▸ **INSTRUCTIONS FOR THE TASK**
An exact, complete copy of the data is all that is needed.

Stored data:
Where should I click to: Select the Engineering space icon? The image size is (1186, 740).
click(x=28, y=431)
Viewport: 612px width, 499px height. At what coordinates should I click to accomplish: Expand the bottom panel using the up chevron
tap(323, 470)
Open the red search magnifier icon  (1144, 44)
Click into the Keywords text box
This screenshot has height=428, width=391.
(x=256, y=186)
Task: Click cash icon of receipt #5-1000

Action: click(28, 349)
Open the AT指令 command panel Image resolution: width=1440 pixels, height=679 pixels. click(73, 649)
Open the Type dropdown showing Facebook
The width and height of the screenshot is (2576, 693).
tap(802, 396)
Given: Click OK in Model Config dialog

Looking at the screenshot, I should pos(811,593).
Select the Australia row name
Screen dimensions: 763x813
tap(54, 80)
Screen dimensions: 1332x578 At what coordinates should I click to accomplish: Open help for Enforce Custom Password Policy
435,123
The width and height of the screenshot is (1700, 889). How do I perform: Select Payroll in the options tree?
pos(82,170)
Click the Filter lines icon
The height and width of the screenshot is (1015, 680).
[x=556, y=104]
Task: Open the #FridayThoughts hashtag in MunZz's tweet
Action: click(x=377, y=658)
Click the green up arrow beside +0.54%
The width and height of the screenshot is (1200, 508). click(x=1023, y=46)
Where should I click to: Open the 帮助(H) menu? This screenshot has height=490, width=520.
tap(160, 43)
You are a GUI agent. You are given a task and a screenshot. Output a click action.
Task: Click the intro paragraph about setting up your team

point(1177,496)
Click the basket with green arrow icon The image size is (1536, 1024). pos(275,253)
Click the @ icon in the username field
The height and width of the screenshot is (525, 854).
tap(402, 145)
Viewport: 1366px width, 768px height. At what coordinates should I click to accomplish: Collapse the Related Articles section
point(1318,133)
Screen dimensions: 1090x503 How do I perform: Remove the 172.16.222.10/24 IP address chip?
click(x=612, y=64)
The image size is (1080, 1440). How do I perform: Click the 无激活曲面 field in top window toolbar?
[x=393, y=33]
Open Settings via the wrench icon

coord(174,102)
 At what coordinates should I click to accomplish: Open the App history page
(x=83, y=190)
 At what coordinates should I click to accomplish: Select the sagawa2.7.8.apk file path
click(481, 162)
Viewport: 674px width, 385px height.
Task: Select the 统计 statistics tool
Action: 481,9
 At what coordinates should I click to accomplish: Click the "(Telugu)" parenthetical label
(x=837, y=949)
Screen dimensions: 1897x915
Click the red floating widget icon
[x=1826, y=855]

▸ **TASK ANSWER**
Where should I click to: Select the Engineering space icon? The image size is (1186, 740).
click(x=28, y=431)
Viewport: 612px width, 499px height. At what coordinates should I click to accomplish: Expand the bottom panel using the up chevron
tap(323, 470)
Open the red search magnifier icon  (1144, 44)
Click into the Keywords text box
This screenshot has height=428, width=391.
(x=256, y=186)
Task: Click cash icon of receipt #5-1000

Action: click(28, 349)
Open the AT指令 command panel Image resolution: width=1440 pixels, height=679 pixels. click(73, 649)
Open the Type dropdown showing Facebook
The width and height of the screenshot is (2576, 693).
tap(802, 396)
Given: Click OK in Model Config dialog

Looking at the screenshot, I should pos(811,593).
Select the Australia row name
Screen dimensions: 763x813
tap(54, 80)
Screen dimensions: 1332x578 At what coordinates should I click to accomplish: Open help for Enforce Custom Password Policy
435,123
The width and height of the screenshot is (1700, 889). How do I perform: Select Payroll in the options tree?
pos(82,170)
Click the Filter lines icon
The height and width of the screenshot is (1015, 680).
[x=556, y=104]
Task: Open the #FridayThoughts hashtag in MunZz's tweet
Action: click(x=377, y=658)
Click the green up arrow beside +0.54%
The width and height of the screenshot is (1200, 508). click(x=1023, y=46)
Where should I click to: Open the 帮助(H) menu? This screenshot has height=490, width=520.
tap(160, 43)
You are a GUI agent. You are given a task and a screenshot. Output a click action.
Task: Click the intro paragraph about setting up your team

point(1177,496)
Click the basket with green arrow icon The image size is (1536, 1024). pos(275,253)
Click the @ icon in the username field
The height and width of the screenshot is (525, 854).
tap(402, 145)
Viewport: 1366px width, 768px height. At what coordinates should I click to accomplish: Collapse the Related Articles section
point(1318,133)
Screen dimensions: 1090x503 How do I perform: Remove the 172.16.222.10/24 IP address chip?
click(x=612, y=64)
The image size is (1080, 1440). How do I perform: Click the 无激活曲面 field in top window toolbar?
[x=393, y=33]
Open Settings via the wrench icon

coord(174,102)
 At what coordinates should I click to accomplish: Open the App history page
(x=83, y=190)
 At what coordinates should I click to accomplish: Select the sagawa2.7.8.apk file path
click(481, 162)
Viewport: 674px width, 385px height.
Task: Select the 统计 statistics tool
Action: 481,9
 At what coordinates should I click to accomplish: Click the "(Telugu)" parenthetical label
(x=837, y=949)
Screen dimensions: 1897x915
Click the red floating widget icon
[x=1826, y=855]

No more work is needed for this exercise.